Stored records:
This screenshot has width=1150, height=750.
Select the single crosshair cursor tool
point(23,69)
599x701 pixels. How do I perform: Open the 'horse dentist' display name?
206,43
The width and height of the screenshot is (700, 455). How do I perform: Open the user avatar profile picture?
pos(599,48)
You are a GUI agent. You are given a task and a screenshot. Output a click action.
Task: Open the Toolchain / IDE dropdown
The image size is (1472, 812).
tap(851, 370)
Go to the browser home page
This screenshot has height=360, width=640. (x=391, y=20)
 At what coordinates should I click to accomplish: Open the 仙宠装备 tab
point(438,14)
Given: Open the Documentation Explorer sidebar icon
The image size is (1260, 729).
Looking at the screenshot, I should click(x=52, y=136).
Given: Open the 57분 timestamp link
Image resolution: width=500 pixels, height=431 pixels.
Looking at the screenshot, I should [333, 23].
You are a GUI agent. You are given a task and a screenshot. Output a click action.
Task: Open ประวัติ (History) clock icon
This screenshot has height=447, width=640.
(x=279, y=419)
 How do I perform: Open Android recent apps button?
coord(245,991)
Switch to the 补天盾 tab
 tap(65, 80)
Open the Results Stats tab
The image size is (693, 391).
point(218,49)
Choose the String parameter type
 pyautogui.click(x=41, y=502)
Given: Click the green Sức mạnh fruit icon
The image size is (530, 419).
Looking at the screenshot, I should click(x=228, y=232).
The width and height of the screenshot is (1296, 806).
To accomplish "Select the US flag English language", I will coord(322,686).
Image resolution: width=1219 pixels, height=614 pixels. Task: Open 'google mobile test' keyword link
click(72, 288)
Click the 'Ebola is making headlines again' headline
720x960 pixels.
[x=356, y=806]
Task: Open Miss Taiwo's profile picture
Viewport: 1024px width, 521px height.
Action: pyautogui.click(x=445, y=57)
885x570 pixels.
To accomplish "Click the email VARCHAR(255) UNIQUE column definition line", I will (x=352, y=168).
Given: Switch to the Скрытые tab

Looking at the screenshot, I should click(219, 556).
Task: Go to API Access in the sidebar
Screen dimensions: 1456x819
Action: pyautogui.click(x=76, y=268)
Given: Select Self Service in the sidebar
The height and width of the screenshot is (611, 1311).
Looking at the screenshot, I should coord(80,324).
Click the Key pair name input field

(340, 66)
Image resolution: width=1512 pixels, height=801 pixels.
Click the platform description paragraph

Aim of the exercise: Return the records in full. Omit nothing.

Expected answer:
This screenshot has width=1150, height=750.
Select the single crosshair cursor tool
point(23,69)
599x701 pixels. How do I perform: Open the 'horse dentist' display name?
206,43
The width and height of the screenshot is (700, 455). How do I perform: Open the user avatar profile picture?
pos(599,48)
You are a GUI agent. You are given a task and a screenshot. Output a click action.
Task: Open the Toolchain / IDE dropdown
The image size is (1472, 812).
tap(851, 370)
Go to the browser home page
This screenshot has height=360, width=640. (x=391, y=20)
 At what coordinates should I click to accomplish: Open the 仙宠装备 tab
point(438,14)
Given: Open the Documentation Explorer sidebar icon
The image size is (1260, 729).
Looking at the screenshot, I should click(x=52, y=136).
Given: Open the 57분 timestamp link
Image resolution: width=500 pixels, height=431 pixels.
Looking at the screenshot, I should [333, 23].
You are a GUI agent. You are given a task and a screenshot. Output a click action.
Task: Open ประวัติ (History) clock icon
This screenshot has height=447, width=640.
(x=279, y=419)
 How do I perform: Open Android recent apps button?
coord(245,991)
Switch to the 补天盾 tab
 tap(65, 80)
Open the Results Stats tab
The image size is (693, 391).
point(218,49)
Choose the String parameter type
 pyautogui.click(x=41, y=502)
Given: Click the green Sức mạnh fruit icon
The image size is (530, 419).
Looking at the screenshot, I should click(x=228, y=232).
The width and height of the screenshot is (1296, 806).
To accomplish "Select the US flag English language", I will coord(322,686).
Image resolution: width=1219 pixels, height=614 pixels. Task: Open 'google mobile test' keyword link
click(72, 288)
Click the 'Ebola is making headlines again' headline
720x960 pixels.
[x=356, y=806]
Task: Open Miss Taiwo's profile picture
Viewport: 1024px width, 521px height.
Action: pyautogui.click(x=445, y=57)
885x570 pixels.
To accomplish "Click the email VARCHAR(255) UNIQUE column definition line", I will (x=352, y=168).
Given: Switch to the Скрытые tab

Looking at the screenshot, I should click(219, 556).
Task: Go to API Access in the sidebar
Screen dimensions: 1456x819
Action: pyautogui.click(x=76, y=268)
Given: Select Self Service in the sidebar
The height and width of the screenshot is (611, 1311).
Looking at the screenshot, I should coord(80,324).
Click the Key pair name input field

(340, 66)
Image resolution: width=1512 pixels, height=801 pixels.
Click the platform description paragraph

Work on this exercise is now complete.